# Sealing off Old Smoke Detector



## artinall (Aug 14, 2007)

An old smoke detector has been disconnected. Layered with heavy coats of paint...no other info on it (security system/fire alarm, etc) other than it looks dipped in paint. 

Need to pull it, but before I get into cutting that build off this relic and maybe cracking or breaking the housing in the process - what if it is an older 120v? Box the wires with a flush ceiling cap for access? If it's low volts (had the interconnected transmitter wire back then?)...tape them and stuff them up inside? 

Could get a pic but don't know if the outside alone would help much...


----------



## hdavis (Feb 14, 2012)

Plan on boxing it with a blank plate. Obviously check to see if it's hot before you do anything.


----------



## artinall (Aug 14, 2007)

hdavis said:


> Plan on boxing it with a blank plate. Obviously check to see if it's hot before you do anything.


Blank plate - you mean a metal plate or decorative plastic plate? Does it matter as long as there is access?


----------



## MarkJames (Nov 25, 2012)

artinall said:


> Blank plate - you mean a metal plate or decorative plastic plate? Does it matter as long as there is access?


Plastic isn't that decorative. Any round blank plate if there's a round box. 

If it's battery-operated, your choice is remove and patch, or just replace it.


----------



## Tinstaafl (Jan 6, 2008)

Doesn't matter.


----------



## 480sparky (Feb 1, 2009)

You only need to maintain access if there's a *splice* in the box.

If it's the end of the run, wire-nut and tape the wires up and bury 'em as you see fit.


----------



## artinall (Aug 14, 2007)
++++++++++
**EXERCISE INSTRUCTIONS**
[1] In the smoke detector thread, under what condition does 480sparky say you need to maintain access to the box?
[2] Name each distinct username that heads a post in the smoke detector thread, listing each once.
The listing after this thread comes from an unrelated source.
++++++++++
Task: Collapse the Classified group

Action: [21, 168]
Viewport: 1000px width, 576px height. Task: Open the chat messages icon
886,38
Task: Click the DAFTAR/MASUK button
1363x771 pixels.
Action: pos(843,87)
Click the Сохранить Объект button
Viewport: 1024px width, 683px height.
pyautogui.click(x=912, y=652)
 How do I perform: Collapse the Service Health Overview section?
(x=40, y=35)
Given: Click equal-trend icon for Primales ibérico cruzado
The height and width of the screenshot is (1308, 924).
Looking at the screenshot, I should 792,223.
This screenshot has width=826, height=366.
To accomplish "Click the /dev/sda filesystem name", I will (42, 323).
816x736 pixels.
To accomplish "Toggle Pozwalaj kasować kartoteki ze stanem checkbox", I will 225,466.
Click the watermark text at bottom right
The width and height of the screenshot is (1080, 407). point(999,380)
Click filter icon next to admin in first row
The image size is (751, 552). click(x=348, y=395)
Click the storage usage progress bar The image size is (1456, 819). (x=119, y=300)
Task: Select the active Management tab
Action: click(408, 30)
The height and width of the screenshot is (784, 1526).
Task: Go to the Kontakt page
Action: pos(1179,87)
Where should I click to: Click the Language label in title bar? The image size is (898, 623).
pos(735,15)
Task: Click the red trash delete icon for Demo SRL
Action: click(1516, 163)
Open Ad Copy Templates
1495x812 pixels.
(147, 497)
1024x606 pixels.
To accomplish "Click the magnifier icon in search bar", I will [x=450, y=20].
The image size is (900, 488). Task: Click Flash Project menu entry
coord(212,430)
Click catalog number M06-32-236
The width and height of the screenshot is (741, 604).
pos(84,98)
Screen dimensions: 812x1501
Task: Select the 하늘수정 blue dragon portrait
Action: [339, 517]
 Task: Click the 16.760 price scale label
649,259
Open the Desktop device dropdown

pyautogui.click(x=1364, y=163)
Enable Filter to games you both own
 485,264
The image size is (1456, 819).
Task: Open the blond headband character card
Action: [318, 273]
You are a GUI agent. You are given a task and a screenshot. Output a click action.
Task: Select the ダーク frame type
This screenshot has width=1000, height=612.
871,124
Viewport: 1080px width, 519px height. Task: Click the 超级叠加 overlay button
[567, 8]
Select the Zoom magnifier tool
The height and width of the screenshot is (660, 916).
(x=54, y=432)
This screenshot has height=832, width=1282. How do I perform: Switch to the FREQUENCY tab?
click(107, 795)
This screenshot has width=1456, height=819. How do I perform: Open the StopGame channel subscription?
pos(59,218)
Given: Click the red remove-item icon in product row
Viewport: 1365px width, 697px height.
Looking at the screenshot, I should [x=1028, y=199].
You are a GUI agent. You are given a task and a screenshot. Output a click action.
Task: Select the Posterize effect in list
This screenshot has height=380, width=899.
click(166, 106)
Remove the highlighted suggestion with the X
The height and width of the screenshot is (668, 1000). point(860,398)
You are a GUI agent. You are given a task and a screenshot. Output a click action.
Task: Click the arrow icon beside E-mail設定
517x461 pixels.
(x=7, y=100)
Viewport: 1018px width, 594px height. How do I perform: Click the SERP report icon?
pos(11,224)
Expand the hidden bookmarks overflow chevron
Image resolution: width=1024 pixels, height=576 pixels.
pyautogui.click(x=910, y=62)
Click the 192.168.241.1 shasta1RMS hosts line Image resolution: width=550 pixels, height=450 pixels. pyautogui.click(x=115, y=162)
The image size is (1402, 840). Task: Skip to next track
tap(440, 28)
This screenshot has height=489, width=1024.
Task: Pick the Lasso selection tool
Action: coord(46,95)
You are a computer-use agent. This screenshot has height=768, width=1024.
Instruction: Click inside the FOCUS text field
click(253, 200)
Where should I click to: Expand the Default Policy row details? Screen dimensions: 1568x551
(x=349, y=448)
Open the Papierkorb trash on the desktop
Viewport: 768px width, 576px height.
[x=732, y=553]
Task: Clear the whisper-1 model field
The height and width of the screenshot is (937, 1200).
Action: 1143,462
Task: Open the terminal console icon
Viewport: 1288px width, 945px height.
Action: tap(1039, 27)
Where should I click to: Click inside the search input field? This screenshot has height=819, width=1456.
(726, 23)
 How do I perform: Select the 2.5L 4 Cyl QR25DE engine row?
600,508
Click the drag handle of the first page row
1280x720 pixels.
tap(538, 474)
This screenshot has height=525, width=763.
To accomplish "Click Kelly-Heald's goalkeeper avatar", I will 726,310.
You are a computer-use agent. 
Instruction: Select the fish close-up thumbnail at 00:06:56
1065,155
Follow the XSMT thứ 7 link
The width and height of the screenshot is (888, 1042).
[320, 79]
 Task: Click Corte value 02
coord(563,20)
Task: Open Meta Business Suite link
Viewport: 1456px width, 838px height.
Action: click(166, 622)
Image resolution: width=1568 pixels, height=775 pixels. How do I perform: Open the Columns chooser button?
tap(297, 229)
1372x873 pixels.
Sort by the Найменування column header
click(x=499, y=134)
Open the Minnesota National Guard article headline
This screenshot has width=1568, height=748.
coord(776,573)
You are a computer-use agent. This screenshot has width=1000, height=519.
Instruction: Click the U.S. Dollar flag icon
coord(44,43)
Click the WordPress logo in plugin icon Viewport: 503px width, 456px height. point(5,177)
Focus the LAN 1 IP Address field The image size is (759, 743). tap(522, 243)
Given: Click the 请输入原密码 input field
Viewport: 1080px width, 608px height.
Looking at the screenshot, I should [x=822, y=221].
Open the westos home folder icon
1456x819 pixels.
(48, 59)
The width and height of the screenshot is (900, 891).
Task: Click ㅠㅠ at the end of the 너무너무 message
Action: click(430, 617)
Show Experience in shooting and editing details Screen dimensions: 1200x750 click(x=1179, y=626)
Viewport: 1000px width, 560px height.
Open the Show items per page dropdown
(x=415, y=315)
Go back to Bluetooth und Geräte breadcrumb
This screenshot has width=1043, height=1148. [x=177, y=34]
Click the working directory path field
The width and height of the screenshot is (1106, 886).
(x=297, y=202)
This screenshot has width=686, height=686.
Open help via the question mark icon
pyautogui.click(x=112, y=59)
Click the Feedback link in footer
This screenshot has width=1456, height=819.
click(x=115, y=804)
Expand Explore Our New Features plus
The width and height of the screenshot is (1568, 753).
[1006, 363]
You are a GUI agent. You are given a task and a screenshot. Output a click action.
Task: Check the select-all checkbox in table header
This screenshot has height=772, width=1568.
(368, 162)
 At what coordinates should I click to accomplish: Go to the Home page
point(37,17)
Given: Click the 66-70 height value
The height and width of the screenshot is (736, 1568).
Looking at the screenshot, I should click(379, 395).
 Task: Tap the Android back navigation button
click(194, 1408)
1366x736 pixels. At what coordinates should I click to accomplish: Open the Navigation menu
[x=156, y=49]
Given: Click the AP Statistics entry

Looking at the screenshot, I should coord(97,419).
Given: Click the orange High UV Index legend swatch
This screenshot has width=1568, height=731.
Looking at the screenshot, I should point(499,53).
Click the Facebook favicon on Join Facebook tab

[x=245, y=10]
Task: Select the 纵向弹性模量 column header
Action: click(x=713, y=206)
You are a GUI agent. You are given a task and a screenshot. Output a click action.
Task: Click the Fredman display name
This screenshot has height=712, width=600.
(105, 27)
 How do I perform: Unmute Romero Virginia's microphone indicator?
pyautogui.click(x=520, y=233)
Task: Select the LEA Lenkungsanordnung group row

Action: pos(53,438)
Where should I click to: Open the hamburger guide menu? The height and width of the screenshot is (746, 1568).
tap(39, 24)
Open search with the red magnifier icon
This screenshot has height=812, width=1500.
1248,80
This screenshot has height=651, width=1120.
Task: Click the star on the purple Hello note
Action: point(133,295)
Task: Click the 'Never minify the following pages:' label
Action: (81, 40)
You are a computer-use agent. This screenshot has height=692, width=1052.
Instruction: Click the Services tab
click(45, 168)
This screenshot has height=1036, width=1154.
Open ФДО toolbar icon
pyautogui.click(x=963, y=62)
++++++++++
**WORKED SOLUTIONS**
[1] Only if there's a splice in the box.

[2] artinall, hdavis, MarkJames, Tinstaafl, 480sparky